Moderne Kreuzzüge

Bei der Volksabstimmung „Gegen den Bau von Minaretten“ in der Schweiz, stimmten Ende November letzten Jahres 57,5 Prozent der Wähler für das landesweite Bauverbot. Ins Leben gerufen wurde die Initiative maßgeblich von der rechtspopulistischen Schweizerischen Volkspartei (SVP). Nach den Europawahlen 2009 zeigte das Ergebnis erneut, dass Europas Rechte mit islamfeindlicher Propaganda am erfolgreichsten ist.

Überraschen dürfte dies eigentlich nicht, denn Feindbilder sind seit jeher die Zugpferde rechter Politik und Islamfeindlichkeit ist das derzeit Stärkste in der westlichen Welt. Wenige Tage vor der Abstimmung ver­öffentlichte das Institut für interdisziplinäre Konflikt- und Gewaltforschung der Universität Bielefeld eine Studie, die auf repräsentativen Umfragen in acht europäischen Ländern basiert.
Wagen auf dem Düsseldorfer Karneval: Inzwischen assoziieren 83% der Deutschen „Terror“ mit dem Wort Islam
Demnach ist in diesen Ländern jeder zweite Europäer der Ansicht, dass der „Islam (...) eine Religion der Intoleranz“ sei. Islam­feindliche Ein­stellungen sind demnach noch weiter verbreitet als Homophobie (ca. 40 Prozent), klassischer Rassismus (ca. 33 %) und Antisemitismus (ca. 25 %).

CSU-Generalsekretär Alexander Dobrindt denkt zwar, dass das Ergebnis der schweizerischen Volks­abstimmung „mit Sicherheit nichts (ist), was auf Deutschland in dieser Form zu übertragen wäre.“ Doch das Bielefelder Institut belegt in einer seperaten Studie zur BRD, dass auch 30% der Deutschen meinen, dass Muslimen die Zuwanderung nach Deutschland untersagt werden sollte. Die hier ausgemachten „negativ-stereotypen Haltungen gegenüber dem Islam“ ermittelte selbst eins der bekanntesten Meinungsforschungs­institute des Landes, das Institut für Demoskopie Allensbach. Demnach assoziieren 93% der Deutschen mit dem Islam die „Unterdrückung von Frauen“ und 83% „den Terror“.

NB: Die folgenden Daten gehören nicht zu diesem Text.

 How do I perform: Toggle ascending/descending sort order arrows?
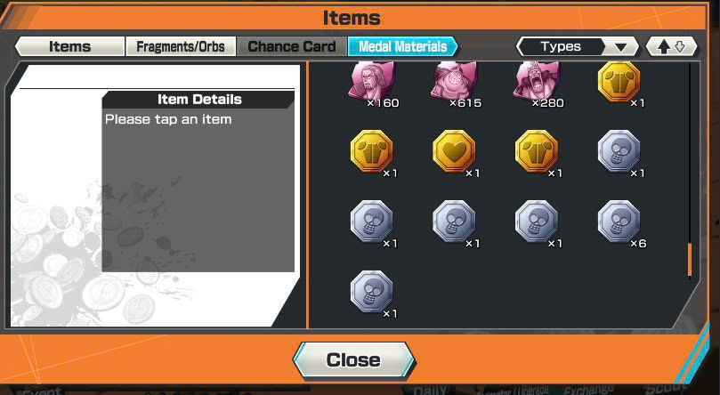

Es sind diese Stereotypisierungen, in denen sich Islamfeindlichkeit am deutlichsten manifestiert. Bei ihnen handelt es sich ausschließlich um negative Zuschreibungen, die verallgemeinert eine bedrohliche Fremdgruppe konstruieren. Ihr gegenüber erscheint die „eigene Kultur“ mit ihren christlich-abendländischen Wurzeln als höherwertig, da diese angeblich aufgeklärt, tolerant und nicht gewalttätig sei. Diese gruppen­bezogenen und verallgemeinernden Zuschreibungen sowie die darauf bezugnehmende Einteilung der Gruppen in verschiedene Wertigkeiten, bei Eigenverortung in der höchstwertigen Gruppe, sind ein klassisch rassi­stisches Muster. Nur werden hier an Stelle der rassischen, kulturelle Zuschreibungen vorgenommen.

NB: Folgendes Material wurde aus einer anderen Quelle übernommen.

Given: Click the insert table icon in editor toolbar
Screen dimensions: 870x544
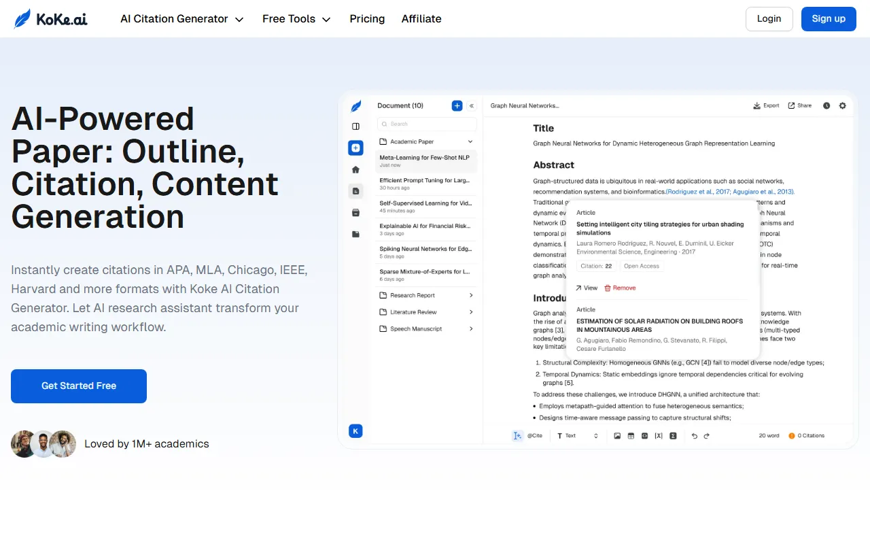Looking at the screenshot, I should point(631,436).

Die Grenze zwischen notwendiger Religionskritik und kulturalistischer Stereotypisierung verläuft in diesem Zusammenhang genau dort, wo „Unter­drückung von Frauen“, „Terror“ und anderes unmittelbar dem Islam zugeschrieben wird, ohne sich auch nur ansatzweise mit der Materie vertraut gemacht zu haben. So lassen die meisten „Islam-Kritiker“ sowohl elementare Sachkunde über die Religion, als auch wissen­s­chaft­liche Erkenntnisse aus den Sozialwissenschaften vermissen, die patriarchale Verhältnisse und Gewalt etwa auf das Bildungniveau, die politischen Verhältnisse in den Herkunftsländern oder die Familien- und Sozialstruktur zurückführen würden.

Islamfeindliche Einstellungen finden sich in­zwischen in allen Schichten der Gesellschaft und quer durch die politische Landschaft der BRD. Selbst in Teilen der Linken werden die Stereotype immer wieder unkritisch reproduziert. Die extremste Folge dieses gesamtgesellschaftlichen Diskurses zeigte sich im letzten Sommer, der Mord an der muslimischen Apothekerin Marwa S. im Dresdner Landgericht, hätte bereits Anlass gegeben, sich kritisch mit den öffentlichen Debatten über den Islam und auch der eigenen Position auseinanderzusetzen.